Task statement –
Transcribe each of the records below verbatim, without altering any character.

Target pointing data
▬▬▬▬▬▬▬▬▬▬

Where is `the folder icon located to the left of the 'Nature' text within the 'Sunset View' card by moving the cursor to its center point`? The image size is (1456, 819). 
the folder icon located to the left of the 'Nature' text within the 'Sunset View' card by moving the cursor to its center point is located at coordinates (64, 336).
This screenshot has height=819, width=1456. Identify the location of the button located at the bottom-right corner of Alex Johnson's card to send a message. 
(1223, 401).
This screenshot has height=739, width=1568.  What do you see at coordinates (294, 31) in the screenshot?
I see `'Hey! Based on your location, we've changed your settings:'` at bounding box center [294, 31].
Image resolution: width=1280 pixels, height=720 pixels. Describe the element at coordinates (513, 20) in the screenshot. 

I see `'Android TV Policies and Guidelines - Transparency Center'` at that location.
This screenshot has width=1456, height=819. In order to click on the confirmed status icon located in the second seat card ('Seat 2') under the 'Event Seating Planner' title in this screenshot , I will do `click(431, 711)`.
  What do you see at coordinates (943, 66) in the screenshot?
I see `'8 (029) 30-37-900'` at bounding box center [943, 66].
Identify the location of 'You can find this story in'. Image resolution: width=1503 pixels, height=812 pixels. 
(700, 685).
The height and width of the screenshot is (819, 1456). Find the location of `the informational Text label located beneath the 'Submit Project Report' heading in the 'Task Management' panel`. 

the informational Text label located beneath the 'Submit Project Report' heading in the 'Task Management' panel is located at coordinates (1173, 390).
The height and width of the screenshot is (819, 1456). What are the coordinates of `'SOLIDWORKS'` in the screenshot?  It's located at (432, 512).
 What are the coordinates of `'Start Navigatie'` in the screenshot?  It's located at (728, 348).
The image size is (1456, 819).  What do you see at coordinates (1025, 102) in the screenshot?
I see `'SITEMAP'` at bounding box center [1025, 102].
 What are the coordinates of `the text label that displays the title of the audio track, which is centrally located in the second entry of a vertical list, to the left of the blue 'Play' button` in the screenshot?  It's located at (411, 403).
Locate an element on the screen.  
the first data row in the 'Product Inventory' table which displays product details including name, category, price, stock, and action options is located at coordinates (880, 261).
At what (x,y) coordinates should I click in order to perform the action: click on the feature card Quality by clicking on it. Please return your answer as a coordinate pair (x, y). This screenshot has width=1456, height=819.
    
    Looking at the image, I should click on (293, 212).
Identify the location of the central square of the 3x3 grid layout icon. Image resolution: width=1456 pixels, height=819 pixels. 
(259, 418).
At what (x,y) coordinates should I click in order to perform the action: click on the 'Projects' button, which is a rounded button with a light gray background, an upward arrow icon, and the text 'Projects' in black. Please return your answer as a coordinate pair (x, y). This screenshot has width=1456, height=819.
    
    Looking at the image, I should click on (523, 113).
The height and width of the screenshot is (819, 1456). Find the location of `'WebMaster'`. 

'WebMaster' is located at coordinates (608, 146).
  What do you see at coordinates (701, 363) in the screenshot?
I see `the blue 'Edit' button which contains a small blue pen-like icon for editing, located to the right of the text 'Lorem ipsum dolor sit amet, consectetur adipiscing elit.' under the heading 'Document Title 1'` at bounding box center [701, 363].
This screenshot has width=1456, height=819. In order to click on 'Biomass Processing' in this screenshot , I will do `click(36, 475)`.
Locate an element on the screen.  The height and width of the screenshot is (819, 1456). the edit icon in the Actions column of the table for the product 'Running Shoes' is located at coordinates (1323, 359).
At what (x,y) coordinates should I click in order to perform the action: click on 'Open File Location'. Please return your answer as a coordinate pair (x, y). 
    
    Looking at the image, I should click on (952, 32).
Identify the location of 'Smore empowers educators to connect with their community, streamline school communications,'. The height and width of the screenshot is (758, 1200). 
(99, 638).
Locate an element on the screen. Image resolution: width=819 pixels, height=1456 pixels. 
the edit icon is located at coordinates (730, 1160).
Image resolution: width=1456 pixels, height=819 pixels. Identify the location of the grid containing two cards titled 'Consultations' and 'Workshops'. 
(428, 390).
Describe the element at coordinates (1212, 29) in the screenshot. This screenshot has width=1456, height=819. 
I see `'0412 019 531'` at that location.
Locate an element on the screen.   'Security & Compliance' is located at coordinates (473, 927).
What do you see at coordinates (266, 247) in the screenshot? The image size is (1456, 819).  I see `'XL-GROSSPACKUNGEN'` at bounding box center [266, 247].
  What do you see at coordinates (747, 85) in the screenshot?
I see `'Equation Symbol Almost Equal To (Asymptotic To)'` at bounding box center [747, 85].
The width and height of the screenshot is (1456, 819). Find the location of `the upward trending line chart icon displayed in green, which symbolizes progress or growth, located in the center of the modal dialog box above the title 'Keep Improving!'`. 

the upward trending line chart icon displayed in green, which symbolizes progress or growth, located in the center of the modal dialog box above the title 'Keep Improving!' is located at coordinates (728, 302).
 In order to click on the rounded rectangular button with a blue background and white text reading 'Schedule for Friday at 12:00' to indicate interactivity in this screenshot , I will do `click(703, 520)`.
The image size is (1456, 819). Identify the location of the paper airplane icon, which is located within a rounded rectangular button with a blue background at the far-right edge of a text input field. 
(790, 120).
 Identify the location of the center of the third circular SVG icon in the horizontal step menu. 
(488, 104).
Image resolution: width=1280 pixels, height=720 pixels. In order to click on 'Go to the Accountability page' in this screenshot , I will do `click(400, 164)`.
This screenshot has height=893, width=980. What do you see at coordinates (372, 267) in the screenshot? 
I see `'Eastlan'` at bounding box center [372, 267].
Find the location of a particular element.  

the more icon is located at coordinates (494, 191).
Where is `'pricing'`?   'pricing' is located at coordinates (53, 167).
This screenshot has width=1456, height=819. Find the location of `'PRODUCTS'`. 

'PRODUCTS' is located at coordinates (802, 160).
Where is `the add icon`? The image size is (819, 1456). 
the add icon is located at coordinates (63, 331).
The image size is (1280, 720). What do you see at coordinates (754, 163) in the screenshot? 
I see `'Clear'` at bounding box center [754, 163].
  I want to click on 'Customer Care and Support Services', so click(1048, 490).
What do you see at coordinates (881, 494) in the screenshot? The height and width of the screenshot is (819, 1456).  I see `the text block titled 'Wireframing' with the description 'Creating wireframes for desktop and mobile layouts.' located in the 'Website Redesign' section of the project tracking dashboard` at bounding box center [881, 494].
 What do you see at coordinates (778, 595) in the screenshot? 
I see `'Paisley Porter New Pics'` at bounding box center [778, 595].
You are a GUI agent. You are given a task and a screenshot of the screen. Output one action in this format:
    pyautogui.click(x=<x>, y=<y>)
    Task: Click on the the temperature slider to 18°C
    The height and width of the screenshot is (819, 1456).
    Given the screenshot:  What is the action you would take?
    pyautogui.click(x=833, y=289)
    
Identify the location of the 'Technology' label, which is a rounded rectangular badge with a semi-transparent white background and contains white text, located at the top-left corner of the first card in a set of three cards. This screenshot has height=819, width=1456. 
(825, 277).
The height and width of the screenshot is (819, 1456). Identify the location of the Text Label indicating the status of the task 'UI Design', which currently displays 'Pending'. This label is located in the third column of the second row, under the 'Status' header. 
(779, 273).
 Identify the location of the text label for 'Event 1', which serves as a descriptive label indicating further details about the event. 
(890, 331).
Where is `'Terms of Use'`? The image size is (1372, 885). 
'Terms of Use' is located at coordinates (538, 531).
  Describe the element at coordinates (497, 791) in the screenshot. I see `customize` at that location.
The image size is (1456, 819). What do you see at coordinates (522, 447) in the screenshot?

▬▬▬▬▬▬▬▬▬▬

Task response –
Where is `the folder icon located to the left of the 'Nature' text within the 'Sunset View' card by moving the cursor to its center point`? The image size is (1456, 819). 
the folder icon located to the left of the 'Nature' text within the 'Sunset View' card by moving the cursor to its center point is located at coordinates (64, 336).
This screenshot has height=819, width=1456. Identify the location of the button located at the bottom-right corner of Alex Johnson's card to send a message. 
(1223, 401).
This screenshot has height=739, width=1568.  What do you see at coordinates (294, 31) in the screenshot?
I see `'Hey! Based on your location, we've changed your settings:'` at bounding box center [294, 31].
Image resolution: width=1280 pixels, height=720 pixels. Describe the element at coordinates (513, 20) in the screenshot. 

I see `'Android TV Policies and Guidelines - Transparency Center'` at that location.
This screenshot has width=1456, height=819. In order to click on the confirmed status icon located in the second seat card ('Seat 2') under the 'Event Seating Planner' title in this screenshot , I will do `click(431, 711)`.
  What do you see at coordinates (943, 66) in the screenshot?
I see `'8 (029) 30-37-900'` at bounding box center [943, 66].
Identify the location of 'You can find this story in'. Image resolution: width=1503 pixels, height=812 pixels. 
(700, 685).
The height and width of the screenshot is (819, 1456). Find the location of `the informational Text label located beneath the 'Submit Project Report' heading in the 'Task Management' panel`. 

the informational Text label located beneath the 'Submit Project Report' heading in the 'Task Management' panel is located at coordinates (1173, 390).
The height and width of the screenshot is (819, 1456). What are the coordinates of `'SOLIDWORKS'` in the screenshot?  It's located at (432, 512).
 What are the coordinates of `'Start Navigatie'` in the screenshot?  It's located at (728, 348).
The image size is (1456, 819).  What do you see at coordinates (1025, 102) in the screenshot?
I see `'SITEMAP'` at bounding box center [1025, 102].
 What are the coordinates of `the text label that displays the title of the audio track, which is centrally located in the second entry of a vertical list, to the left of the blue 'Play' button` in the screenshot?  It's located at (411, 403).
Locate an element on the screen.  
the first data row in the 'Product Inventory' table which displays product details including name, category, price, stock, and action options is located at coordinates (880, 261).
At what (x,y) coordinates should I click in order to perform the action: click on the feature card Quality by clicking on it. Please return your answer as a coordinate pair (x, y). This screenshot has width=1456, height=819.
    
    Looking at the image, I should click on (293, 212).
Identify the location of the central square of the 3x3 grid layout icon. Image resolution: width=1456 pixels, height=819 pixels. 
(259, 418).
At what (x,y) coordinates should I click in order to perform the action: click on the 'Projects' button, which is a rounded button with a light gray background, an upward arrow icon, and the text 'Projects' in black. Please return your answer as a coordinate pair (x, y). This screenshot has width=1456, height=819.
    
    Looking at the image, I should click on (523, 113).
The height and width of the screenshot is (819, 1456). Find the location of `'WebMaster'`. 

'WebMaster' is located at coordinates (608, 146).
  What do you see at coordinates (701, 363) in the screenshot?
I see `the blue 'Edit' button which contains a small blue pen-like icon for editing, located to the right of the text 'Lorem ipsum dolor sit amet, consectetur adipiscing elit.' under the heading 'Document Title 1'` at bounding box center [701, 363].
This screenshot has width=1456, height=819. In order to click on 'Biomass Processing' in this screenshot , I will do `click(36, 475)`.
Locate an element on the screen.  The height and width of the screenshot is (819, 1456). the edit icon in the Actions column of the table for the product 'Running Shoes' is located at coordinates (1323, 359).
At what (x,y) coordinates should I click in order to perform the action: click on 'Open File Location'. Please return your answer as a coordinate pair (x, y). 
    
    Looking at the image, I should click on (952, 32).
Identify the location of 'Smore empowers educators to connect with their community, streamline school communications,'. The height and width of the screenshot is (758, 1200). 
(99, 638).
Locate an element on the screen. Image resolution: width=819 pixels, height=1456 pixels. 
the edit icon is located at coordinates (730, 1160).
Image resolution: width=1456 pixels, height=819 pixels. Identify the location of the grid containing two cards titled 'Consultations' and 'Workshops'. 
(428, 390).
Describe the element at coordinates (1212, 29) in the screenshot. This screenshot has width=1456, height=819. 
I see `'0412 019 531'` at that location.
Locate an element on the screen.   'Security & Compliance' is located at coordinates (473, 927).
What do you see at coordinates (266, 247) in the screenshot? The image size is (1456, 819).  I see `'XL-GROSSPACKUNGEN'` at bounding box center [266, 247].
  What do you see at coordinates (747, 85) in the screenshot?
I see `'Equation Symbol Almost Equal To (Asymptotic To)'` at bounding box center [747, 85].
The width and height of the screenshot is (1456, 819). Find the location of `the upward trending line chart icon displayed in green, which symbolizes progress or growth, located in the center of the modal dialog box above the title 'Keep Improving!'`. 

the upward trending line chart icon displayed in green, which symbolizes progress or growth, located in the center of the modal dialog box above the title 'Keep Improving!' is located at coordinates (728, 302).
 In order to click on the rounded rectangular button with a blue background and white text reading 'Schedule for Friday at 12:00' to indicate interactivity in this screenshot , I will do `click(703, 520)`.
The image size is (1456, 819). Identify the location of the paper airplane icon, which is located within a rounded rectangular button with a blue background at the far-right edge of a text input field. 
(790, 120).
 Identify the location of the center of the third circular SVG icon in the horizontal step menu. 
(488, 104).
Image resolution: width=1280 pixels, height=720 pixels. In order to click on 'Go to the Accountability page' in this screenshot , I will do `click(400, 164)`.
This screenshot has height=893, width=980. What do you see at coordinates (372, 267) in the screenshot? 
I see `'Eastlan'` at bounding box center [372, 267].
Find the location of a particular element.  

the more icon is located at coordinates (494, 191).
Where is `'pricing'`?   'pricing' is located at coordinates (53, 167).
This screenshot has width=1456, height=819. Find the location of `'PRODUCTS'`. 

'PRODUCTS' is located at coordinates (802, 160).
Where is `the add icon`? The image size is (819, 1456). 
the add icon is located at coordinates (63, 331).
The image size is (1280, 720). What do you see at coordinates (754, 163) in the screenshot? 
I see `'Clear'` at bounding box center [754, 163].
  I want to click on 'Customer Care and Support Services', so click(1048, 490).
What do you see at coordinates (881, 494) in the screenshot? The height and width of the screenshot is (819, 1456).  I see `the text block titled 'Wireframing' with the description 'Creating wireframes for desktop and mobile layouts.' located in the 'Website Redesign' section of the project tracking dashboard` at bounding box center [881, 494].
 What do you see at coordinates (778, 595) in the screenshot? 
I see `'Paisley Porter New Pics'` at bounding box center [778, 595].
You are a GUI agent. You are given a task and a screenshot of the screen. Output one action in this format:
    pyautogui.click(x=<x>, y=<y>)
    Task: Click on the the temperature slider to 18°C
    The height and width of the screenshot is (819, 1456).
    Given the screenshot:  What is the action you would take?
    pyautogui.click(x=833, y=289)
    
Identify the location of the 'Technology' label, which is a rounded rectangular badge with a semi-transparent white background and contains white text, located at the top-left corner of the first card in a set of three cards. This screenshot has height=819, width=1456. 
(825, 277).
The height and width of the screenshot is (819, 1456). Identify the location of the Text Label indicating the status of the task 'UI Design', which currently displays 'Pending'. This label is located in the third column of the second row, under the 'Status' header. 
(779, 273).
 Identify the location of the text label for 'Event 1', which serves as a descriptive label indicating further details about the event. 
(890, 331).
Where is `'Terms of Use'`? The image size is (1372, 885). 
'Terms of Use' is located at coordinates (538, 531).
  Describe the element at coordinates (497, 791) in the screenshot. I see `customize` at that location.
The image size is (1456, 819). What do you see at coordinates (522, 447) in the screenshot?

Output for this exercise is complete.